Saved entries:
________
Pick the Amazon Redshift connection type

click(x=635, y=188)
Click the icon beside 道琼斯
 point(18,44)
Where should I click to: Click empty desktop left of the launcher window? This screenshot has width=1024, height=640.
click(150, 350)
________
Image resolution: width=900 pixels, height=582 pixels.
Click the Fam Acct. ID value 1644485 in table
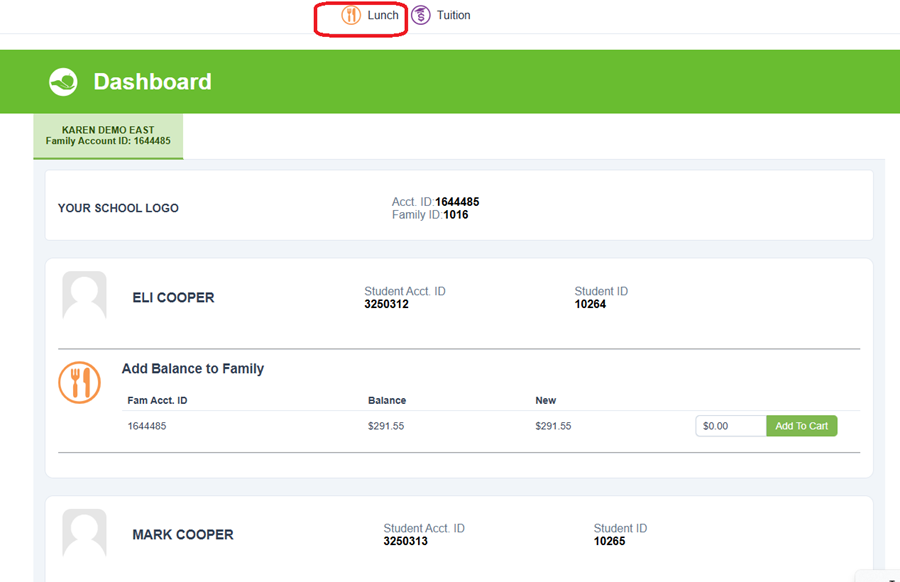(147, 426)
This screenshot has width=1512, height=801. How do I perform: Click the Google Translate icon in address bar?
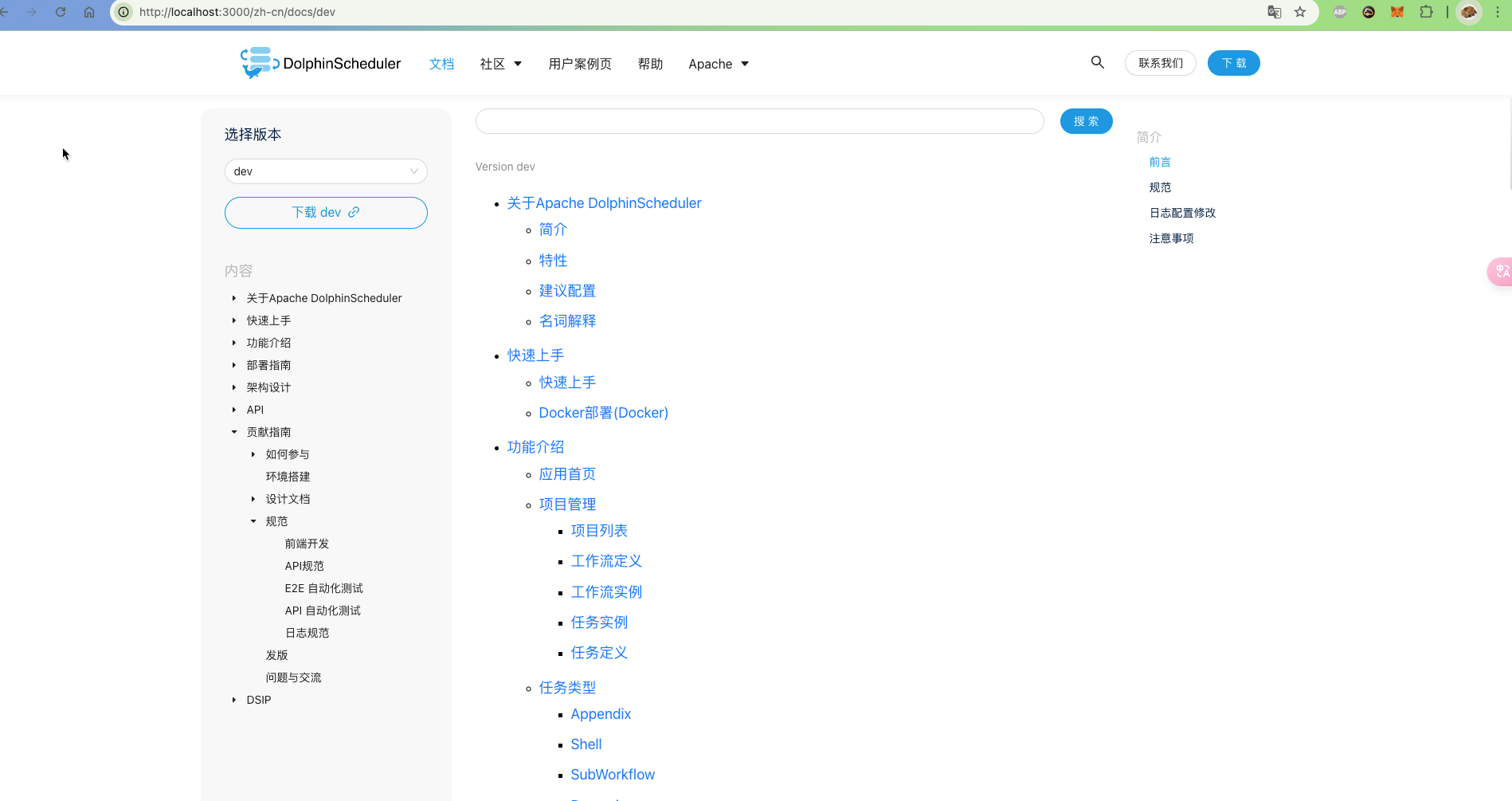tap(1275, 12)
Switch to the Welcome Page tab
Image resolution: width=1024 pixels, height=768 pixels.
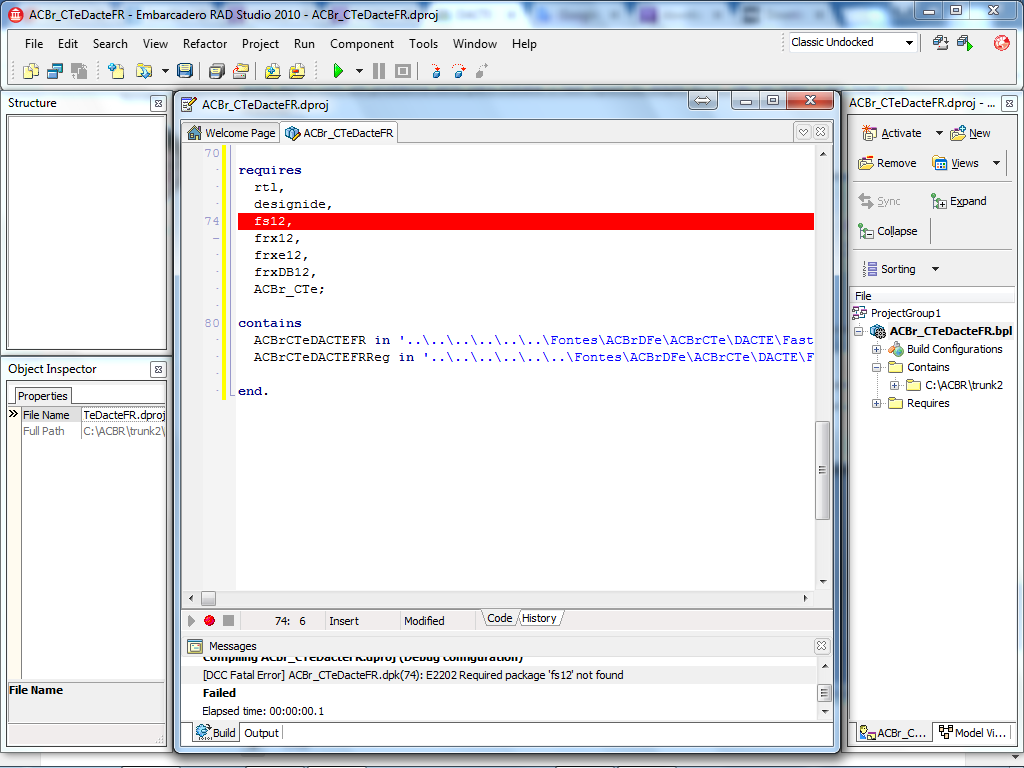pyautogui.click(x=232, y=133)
________
TASK OBJECTIVE: Copy only what runs above from the line containing "Click the Fam Acct. ID value 1644485 in table" through the line containing "Switch to the Welcome Page tab", exactly. Leave out the pictures.

RESPONSE:
Click the Fam Acct. ID value 1644485 in table
(147, 426)
This screenshot has width=1512, height=801. How do I perform: Click the Google Translate icon in address bar?
tap(1275, 12)
Switch to the Welcome Page tab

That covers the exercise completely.